EXERCISE AIM: Look through the material below and give the number of lines where the string "agent" occurs, with nothing added.

TASK INPUTS:
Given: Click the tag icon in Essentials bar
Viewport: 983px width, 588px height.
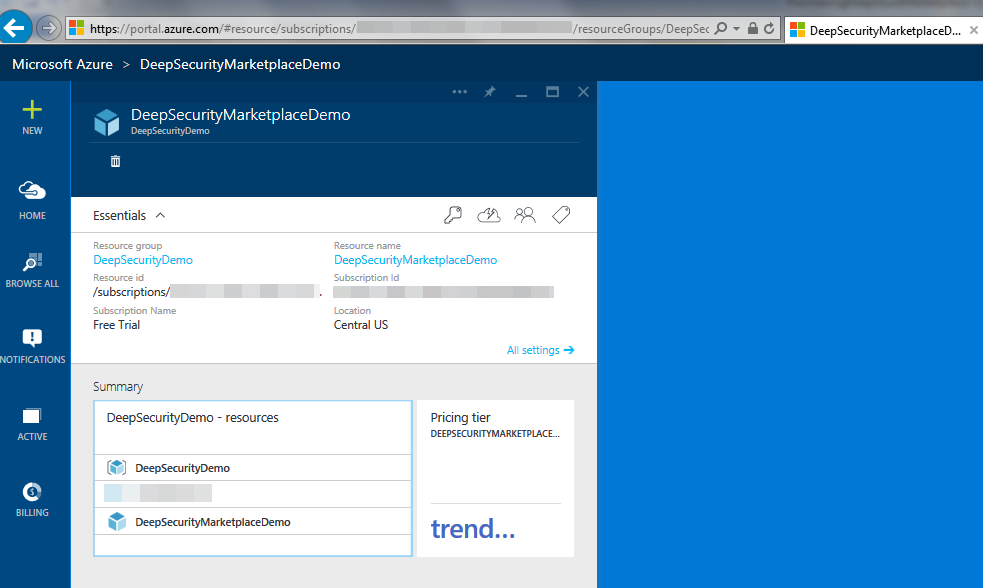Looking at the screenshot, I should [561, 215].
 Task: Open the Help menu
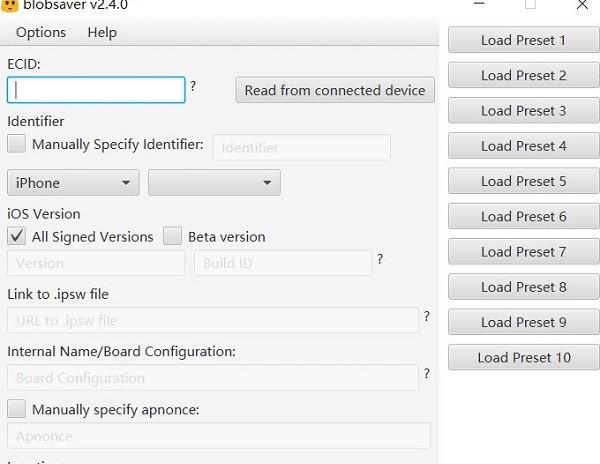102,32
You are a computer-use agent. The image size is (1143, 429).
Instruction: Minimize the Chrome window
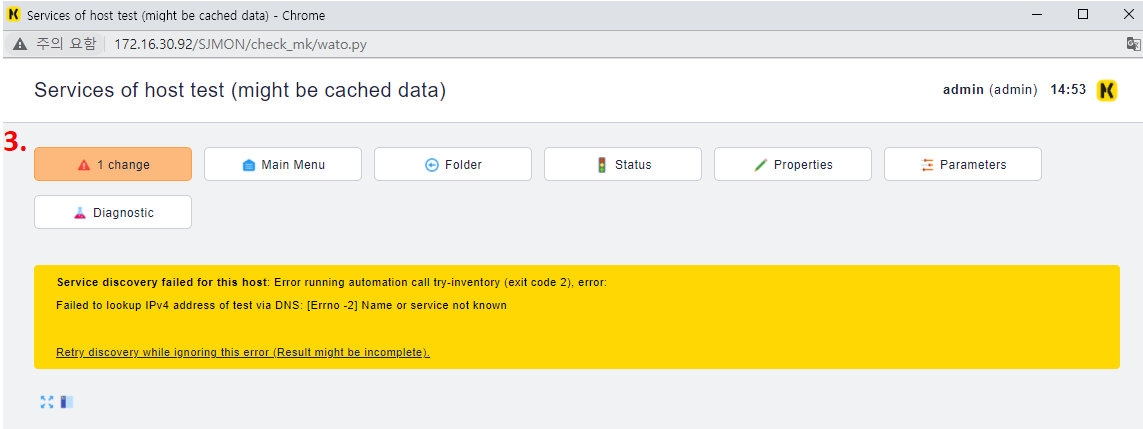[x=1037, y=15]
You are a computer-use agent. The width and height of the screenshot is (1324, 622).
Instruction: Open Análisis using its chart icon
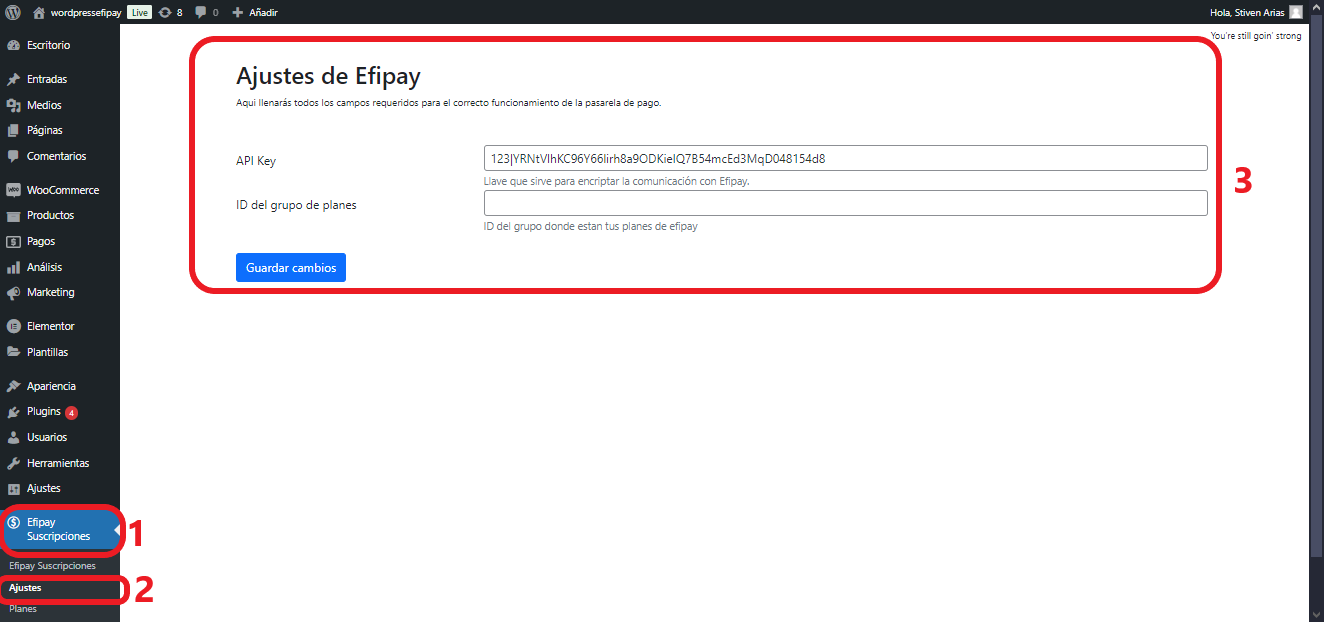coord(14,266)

OUTPUT FOR THIS EXERCISE: 2